▶ **TEXT SECTION**:
** START **

Maurice Morton (3 June 1913 – 23 March 1994) was a polymer author, educator, and researcher.  He was the first director of the University of Akron's Institute of Rubber Research, which in 1993 was renamed the Maurice Morton Institute of Polymer Science.

Personal 

Morton was born the Russian Empire on 3 June 1913.  Due to political instability following World War I, Morton's family moved from Latvia to Canada, settling in Montreal.  Some of his earliest memories were of gunfire when the Russian Revolution began in St. Petersburg. He attended college at McGill University.  He married Lilian Rosenbloom in 1933.  The two were married for sixty years, until her death in 1993. Morton emigrated to the United States in 1948, to take a position at the University of Akron, where he would remain for his career.  Morton had three children, Jay Dennis, John Alex, and Ruth.

** END **

▶ **GIVEN EXERCISE 1**: Transcribe the Maurice Morton biography word for word, starting at "Maurice Morton (3" and stopping after "Alex, and Ruth.".
▶ **GIVEN EXERCISE 2**: Pick up the Maurice Morton biography after its final sentence and continue writing it.

▶ **DATASET CONTENT**:
** START **

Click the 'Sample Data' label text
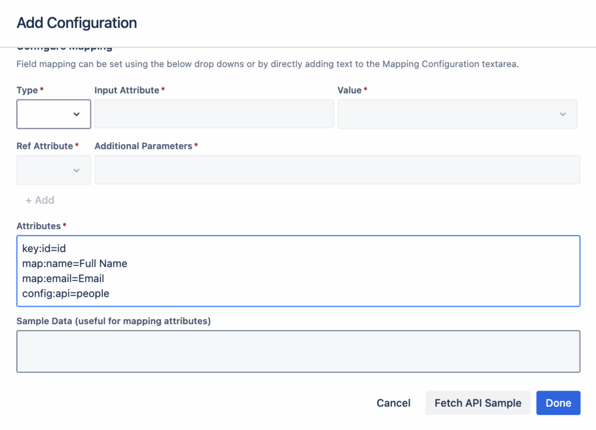 [x=113, y=321]
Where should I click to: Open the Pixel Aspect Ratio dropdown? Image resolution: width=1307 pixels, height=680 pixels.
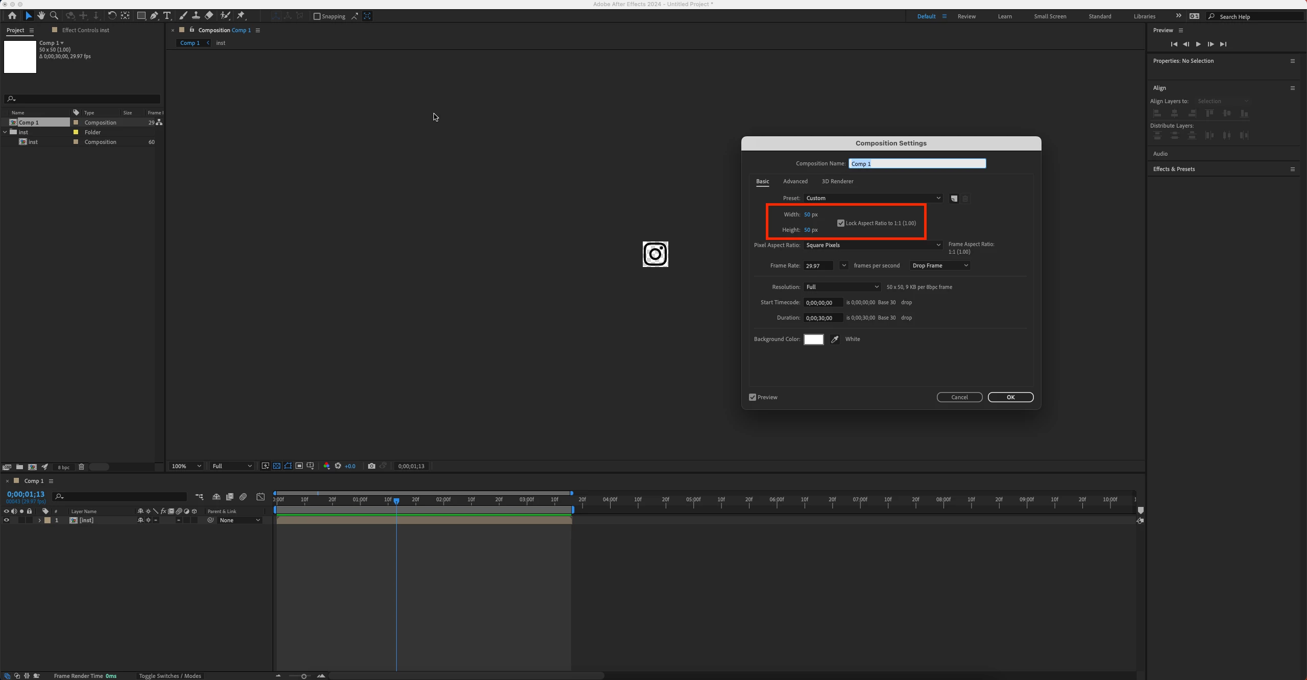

** END **

▶ **WRITTEN RESPONSE 1**:
Maurice Morton (3 June 1913 – 23 March 1994) was a polymer author, educator, and researcher.  He was the first director of the University of Akron's Institute of Rubber Research, which in 1993 was renamed the Maurice Morton Institute of Polymer Science.

Personal 

Morton was born the Russian Empire on 3 June 1913.  Due to political instability following World War I, Morton's family moved from Latvia to Canada, settling in Montreal.  Some of his earliest memories were of gunfire when the Russian Revolution began in St. Petersburg. He attended college at McGill University.  He married Lilian Rosenbloom in 1933.  The two were married for sixty years, until her death in 1993. Morton emigrated to the United States in 1948, to take a position at the University of Akron, where he would remain for his career.  Morton had three children, Jay Dennis, John Alex, and Ruth.

▶ **WRITTEN RESPONSE 2**:
Education 

 1934 - BA Chemistry at McGill University
 1945 - PhD Chemistry, McGill University on the topic of emulsion copolymerization of butadiene-styrene (SBR) rubber.

Career 

 1936 - 1941 Chief Chemist - Johns Manville, Quebec
 1941 - 1944 Chief Chemist - Congoleum Canada, Montreal
 1945 - 1948 Assistant Professor and department head at Concordia University
 1948 - hired by George S. Whitby as assistant director of rubber research for the U. S. Government Rubber Research Program's at the University of Akron.  Some of his first accomplishments were the design and execution of experiments to confirm theories developed by Paul J. Flory.  
 1952 - upon retirement of Prof. Whitby, the university appointed Morton as the first Professor of Polymer Chemistry, and assistant director of the chemistry department.  
 1956 - founded the Ph.D. program in Polymer Chemistry at the university's Institute of Rubber Research
 1962 - served as chairman of the ACS Division of Polymer Chemistry. 
 1993 - retired as Regents Professor Emeritus of Polymer Chemistry

Morton held three patents in polymer chemistry.  He wrote more than 100 technical articles over his career, as well as widely used texts.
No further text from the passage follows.